• **Assignment**: In the listing below, find each line that holds the string "computer" and copy it.

• **Data supplied**:
*** Block opens ***

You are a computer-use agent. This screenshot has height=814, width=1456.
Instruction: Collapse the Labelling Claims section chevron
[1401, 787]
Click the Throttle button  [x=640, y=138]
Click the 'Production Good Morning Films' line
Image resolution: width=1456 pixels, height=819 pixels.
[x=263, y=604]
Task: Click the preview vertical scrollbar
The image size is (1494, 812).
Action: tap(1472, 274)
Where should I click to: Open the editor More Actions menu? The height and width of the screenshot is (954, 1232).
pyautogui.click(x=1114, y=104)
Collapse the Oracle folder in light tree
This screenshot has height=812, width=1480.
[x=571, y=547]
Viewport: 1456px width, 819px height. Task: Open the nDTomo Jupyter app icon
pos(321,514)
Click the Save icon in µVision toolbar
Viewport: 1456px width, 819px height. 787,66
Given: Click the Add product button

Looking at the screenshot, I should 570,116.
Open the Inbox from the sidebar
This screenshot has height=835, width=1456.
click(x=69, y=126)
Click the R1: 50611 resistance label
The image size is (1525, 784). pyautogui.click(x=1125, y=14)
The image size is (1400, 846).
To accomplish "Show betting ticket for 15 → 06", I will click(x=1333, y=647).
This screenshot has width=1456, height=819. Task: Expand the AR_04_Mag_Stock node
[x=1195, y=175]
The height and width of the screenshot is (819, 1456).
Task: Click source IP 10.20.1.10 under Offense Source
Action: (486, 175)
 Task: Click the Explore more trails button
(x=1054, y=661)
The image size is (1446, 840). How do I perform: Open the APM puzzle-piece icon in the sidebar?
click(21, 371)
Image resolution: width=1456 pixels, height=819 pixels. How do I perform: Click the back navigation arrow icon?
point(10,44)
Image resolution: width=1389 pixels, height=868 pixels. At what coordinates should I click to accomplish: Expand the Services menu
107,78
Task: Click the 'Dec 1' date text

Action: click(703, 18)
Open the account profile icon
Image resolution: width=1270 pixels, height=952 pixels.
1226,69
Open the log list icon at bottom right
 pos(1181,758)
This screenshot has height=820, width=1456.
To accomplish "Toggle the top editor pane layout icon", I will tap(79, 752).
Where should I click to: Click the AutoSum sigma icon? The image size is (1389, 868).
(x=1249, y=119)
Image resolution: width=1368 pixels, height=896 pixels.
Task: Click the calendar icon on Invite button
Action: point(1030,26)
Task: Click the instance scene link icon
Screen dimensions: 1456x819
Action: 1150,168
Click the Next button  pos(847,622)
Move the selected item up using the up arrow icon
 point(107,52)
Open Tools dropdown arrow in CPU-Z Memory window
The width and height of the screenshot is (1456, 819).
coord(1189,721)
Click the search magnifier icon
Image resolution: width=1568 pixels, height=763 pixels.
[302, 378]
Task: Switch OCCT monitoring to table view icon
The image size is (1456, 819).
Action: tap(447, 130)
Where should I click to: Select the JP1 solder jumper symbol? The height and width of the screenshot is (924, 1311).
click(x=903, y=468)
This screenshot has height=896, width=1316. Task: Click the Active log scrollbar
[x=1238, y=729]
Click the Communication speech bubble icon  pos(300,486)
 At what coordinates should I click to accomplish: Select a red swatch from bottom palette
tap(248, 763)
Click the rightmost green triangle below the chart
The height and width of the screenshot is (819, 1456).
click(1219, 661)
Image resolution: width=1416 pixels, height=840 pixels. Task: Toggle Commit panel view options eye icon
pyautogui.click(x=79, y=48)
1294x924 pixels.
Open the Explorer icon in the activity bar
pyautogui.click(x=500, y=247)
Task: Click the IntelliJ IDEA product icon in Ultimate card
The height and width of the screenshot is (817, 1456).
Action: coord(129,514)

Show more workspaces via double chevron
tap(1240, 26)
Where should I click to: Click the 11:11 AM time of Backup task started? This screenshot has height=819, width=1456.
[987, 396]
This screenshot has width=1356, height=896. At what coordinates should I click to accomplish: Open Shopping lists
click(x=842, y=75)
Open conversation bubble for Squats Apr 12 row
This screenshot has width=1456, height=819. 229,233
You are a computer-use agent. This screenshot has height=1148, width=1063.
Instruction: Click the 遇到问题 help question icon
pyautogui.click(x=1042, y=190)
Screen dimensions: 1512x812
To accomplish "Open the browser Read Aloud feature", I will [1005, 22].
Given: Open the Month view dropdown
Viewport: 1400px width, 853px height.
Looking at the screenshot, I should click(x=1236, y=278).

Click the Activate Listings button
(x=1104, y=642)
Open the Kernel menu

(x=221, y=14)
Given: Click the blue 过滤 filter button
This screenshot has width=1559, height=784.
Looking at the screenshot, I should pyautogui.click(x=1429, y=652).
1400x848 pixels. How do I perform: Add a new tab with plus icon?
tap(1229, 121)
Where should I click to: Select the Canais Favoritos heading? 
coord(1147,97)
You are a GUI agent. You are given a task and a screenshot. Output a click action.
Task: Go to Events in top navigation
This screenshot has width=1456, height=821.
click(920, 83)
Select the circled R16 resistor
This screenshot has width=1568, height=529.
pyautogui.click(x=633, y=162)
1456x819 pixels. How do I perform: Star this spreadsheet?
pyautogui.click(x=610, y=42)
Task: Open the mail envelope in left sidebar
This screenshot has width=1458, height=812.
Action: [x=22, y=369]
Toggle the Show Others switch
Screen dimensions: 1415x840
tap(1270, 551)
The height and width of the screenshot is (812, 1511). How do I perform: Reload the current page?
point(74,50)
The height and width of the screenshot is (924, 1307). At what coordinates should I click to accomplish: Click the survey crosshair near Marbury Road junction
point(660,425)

*** Block closes ***

• **Answer to this task**:
You are a computer-use agent. This screenshot has height=814, width=1456.
You are a computer-use agent. This screenshot has height=1148, width=1063.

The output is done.